Problem to work on:
Update the material below by replacing "GUI agent" with "interface agent" and leaving everything else unchanged.

--- start ---

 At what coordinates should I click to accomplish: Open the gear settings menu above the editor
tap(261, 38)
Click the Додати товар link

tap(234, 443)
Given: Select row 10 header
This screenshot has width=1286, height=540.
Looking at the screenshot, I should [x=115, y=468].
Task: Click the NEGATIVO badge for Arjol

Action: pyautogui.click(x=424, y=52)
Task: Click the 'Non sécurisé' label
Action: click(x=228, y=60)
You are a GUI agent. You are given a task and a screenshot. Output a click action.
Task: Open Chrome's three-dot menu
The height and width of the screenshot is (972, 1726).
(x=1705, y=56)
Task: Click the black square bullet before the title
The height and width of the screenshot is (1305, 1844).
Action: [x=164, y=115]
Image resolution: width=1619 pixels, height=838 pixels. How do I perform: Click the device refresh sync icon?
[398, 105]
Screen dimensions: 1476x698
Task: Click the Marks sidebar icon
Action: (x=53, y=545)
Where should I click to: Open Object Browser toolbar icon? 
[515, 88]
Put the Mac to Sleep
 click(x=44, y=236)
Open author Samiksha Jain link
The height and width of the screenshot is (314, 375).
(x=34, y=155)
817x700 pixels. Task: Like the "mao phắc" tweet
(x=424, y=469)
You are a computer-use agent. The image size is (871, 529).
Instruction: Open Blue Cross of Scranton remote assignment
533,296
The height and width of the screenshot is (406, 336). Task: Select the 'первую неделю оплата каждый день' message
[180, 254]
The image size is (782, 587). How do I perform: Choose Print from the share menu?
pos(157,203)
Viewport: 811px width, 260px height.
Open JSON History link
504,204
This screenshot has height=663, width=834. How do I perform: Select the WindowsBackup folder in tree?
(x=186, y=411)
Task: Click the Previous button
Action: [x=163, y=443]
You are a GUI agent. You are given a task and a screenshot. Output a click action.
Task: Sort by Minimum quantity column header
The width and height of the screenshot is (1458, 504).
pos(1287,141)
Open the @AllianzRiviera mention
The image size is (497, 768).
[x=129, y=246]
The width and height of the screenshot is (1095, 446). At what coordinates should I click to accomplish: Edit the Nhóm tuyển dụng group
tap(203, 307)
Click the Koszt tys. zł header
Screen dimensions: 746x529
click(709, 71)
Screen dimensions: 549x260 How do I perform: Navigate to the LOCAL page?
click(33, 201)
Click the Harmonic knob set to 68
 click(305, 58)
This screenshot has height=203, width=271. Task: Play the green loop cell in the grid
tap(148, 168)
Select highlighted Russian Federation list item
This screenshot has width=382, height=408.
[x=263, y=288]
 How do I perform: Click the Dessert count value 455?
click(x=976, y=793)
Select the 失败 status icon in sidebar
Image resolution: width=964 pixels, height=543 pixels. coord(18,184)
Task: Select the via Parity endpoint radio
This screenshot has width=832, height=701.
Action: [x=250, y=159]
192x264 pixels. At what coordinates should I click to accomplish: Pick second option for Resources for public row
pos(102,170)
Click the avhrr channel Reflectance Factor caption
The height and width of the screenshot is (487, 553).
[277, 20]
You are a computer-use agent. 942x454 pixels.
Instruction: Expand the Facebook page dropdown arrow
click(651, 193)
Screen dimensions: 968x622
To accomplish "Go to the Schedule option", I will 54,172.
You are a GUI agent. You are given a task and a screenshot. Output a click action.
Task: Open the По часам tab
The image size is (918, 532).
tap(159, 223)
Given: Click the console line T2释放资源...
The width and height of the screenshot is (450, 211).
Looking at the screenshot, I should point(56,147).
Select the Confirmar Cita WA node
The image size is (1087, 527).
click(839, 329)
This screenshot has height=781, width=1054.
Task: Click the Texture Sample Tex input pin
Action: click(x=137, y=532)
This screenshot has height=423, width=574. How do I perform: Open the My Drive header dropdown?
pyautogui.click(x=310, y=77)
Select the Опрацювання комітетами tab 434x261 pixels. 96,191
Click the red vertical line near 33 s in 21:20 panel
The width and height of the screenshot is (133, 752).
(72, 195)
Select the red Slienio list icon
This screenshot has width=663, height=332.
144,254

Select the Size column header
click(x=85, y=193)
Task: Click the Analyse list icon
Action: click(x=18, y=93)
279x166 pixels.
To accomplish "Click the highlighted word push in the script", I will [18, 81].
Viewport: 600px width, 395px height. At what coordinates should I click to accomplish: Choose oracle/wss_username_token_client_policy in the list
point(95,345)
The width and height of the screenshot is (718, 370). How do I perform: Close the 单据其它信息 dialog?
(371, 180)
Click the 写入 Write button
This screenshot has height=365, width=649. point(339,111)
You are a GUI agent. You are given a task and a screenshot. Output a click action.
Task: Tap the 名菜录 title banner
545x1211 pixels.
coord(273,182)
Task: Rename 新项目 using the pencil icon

--- end ---

The answer:
 At what coordinates should I click to accomplish: Open the gear settings menu above the editor
tap(261, 38)
Click the Додати товар link

tap(234, 443)
Given: Select row 10 header
This screenshot has width=1286, height=540.
Looking at the screenshot, I should [x=115, y=468].
Task: Click the NEGATIVO badge for Arjol

Action: pyautogui.click(x=424, y=52)
Task: Click the 'Non sécurisé' label
Action: click(x=228, y=60)
You are a interface agent. You are given a task and a screenshot. Output a click action.
Task: Open Chrome's three-dot menu
The height and width of the screenshot is (972, 1726).
(x=1705, y=56)
Task: Click the black square bullet before the title
The height and width of the screenshot is (1305, 1844).
Action: [x=164, y=115]
Image resolution: width=1619 pixels, height=838 pixels. How do I perform: Click the device refresh sync icon?
[398, 105]
Screen dimensions: 1476x698
Task: Click the Marks sidebar icon
Action: (x=53, y=545)
Where should I click to: Open Object Browser toolbar icon? 
[515, 88]
Put the Mac to Sleep
 click(x=44, y=236)
Open author Samiksha Jain link
The height and width of the screenshot is (314, 375).
(x=34, y=155)
817x700 pixels. Task: Like the "mao phắc" tweet
(x=424, y=469)
You are a computer-use agent. The image size is (871, 529).
Instruction: Open Blue Cross of Scranton remote assignment
533,296
The height and width of the screenshot is (406, 336). Task: Select the 'первую неделю оплата каждый день' message
[180, 254]
The image size is (782, 587). How do I perform: Choose Print from the share menu?
pos(157,203)
Viewport: 811px width, 260px height.
Open JSON History link
504,204
This screenshot has height=663, width=834. How do I perform: Select the WindowsBackup folder in tree?
(x=186, y=411)
Task: Click the Previous button
Action: [x=163, y=443]
You are a interface agent. You are given a task and a screenshot. Output a click action.
Task: Sort by Minimum quantity column header
The width and height of the screenshot is (1458, 504).
pos(1287,141)
Open the @AllianzRiviera mention
The image size is (497, 768).
[x=129, y=246]
The width and height of the screenshot is (1095, 446). At what coordinates should I click to accomplish: Edit the Nhóm tuyển dụng group
tap(203, 307)
Click the Koszt tys. zł header
Screen dimensions: 746x529
click(709, 71)
Screen dimensions: 549x260 How do I perform: Navigate to the LOCAL page?
click(33, 201)
Click the Harmonic knob set to 68
 click(305, 58)
This screenshot has height=203, width=271. Task: Play the green loop cell in the grid
tap(148, 168)
Select highlighted Russian Federation list item
This screenshot has width=382, height=408.
[x=263, y=288]
 How do I perform: Click the Dessert count value 455?
click(x=976, y=793)
Select the 失败 status icon in sidebar
Image resolution: width=964 pixels, height=543 pixels. coord(18,184)
Task: Select the via Parity endpoint radio
This screenshot has width=832, height=701.
Action: [x=250, y=159]
192x264 pixels. At what coordinates should I click to accomplish: Pick second option for Resources for public row
pos(102,170)
Click the avhrr channel Reflectance Factor caption
The height and width of the screenshot is (487, 553).
[277, 20]
You are a computer-use agent. 942x454 pixels.
Instruction: Expand the Facebook page dropdown arrow
click(651, 193)
Screen dimensions: 968x622
To accomplish "Go to the Schedule option", I will 54,172.
You are a interface agent. You are given a task and a screenshot. Output a click action.
Task: Open the По часам tab
The image size is (918, 532).
tap(159, 223)
Given: Click the console line T2释放资源...
The width and height of the screenshot is (450, 211).
Looking at the screenshot, I should point(56,147).
Select the Confirmar Cita WA node
The image size is (1087, 527).
click(839, 329)
This screenshot has height=781, width=1054.
Task: Click the Texture Sample Tex input pin
Action: click(x=137, y=532)
This screenshot has height=423, width=574. How do I perform: Open the My Drive header dropdown?
pyautogui.click(x=310, y=77)
Select the Опрацювання комітетами tab 434x261 pixels. 96,191
Click the red vertical line near 33 s in 21:20 panel
The width and height of the screenshot is (133, 752).
(72, 195)
Select the red Slienio list icon
This screenshot has width=663, height=332.
144,254

Select the Size column header
click(x=85, y=193)
Task: Click the Analyse list icon
Action: click(x=18, y=93)
279x166 pixels.
To accomplish "Click the highlighted word push in the script", I will [18, 81].
Viewport: 600px width, 395px height. At what coordinates should I click to accomplish: Choose oracle/wss_username_token_client_policy in the list
point(95,345)
The width and height of the screenshot is (718, 370). How do I perform: Close the 单据其它信息 dialog?
(371, 180)
Click the 写入 Write button
This screenshot has height=365, width=649. point(339,111)
You are a interface agent. You are given a task and a screenshot. Output a click action.
Task: Tap the 名菜录 title banner
545x1211 pixels.
coord(273,182)
Task: Rename 新项目 using the pencil icon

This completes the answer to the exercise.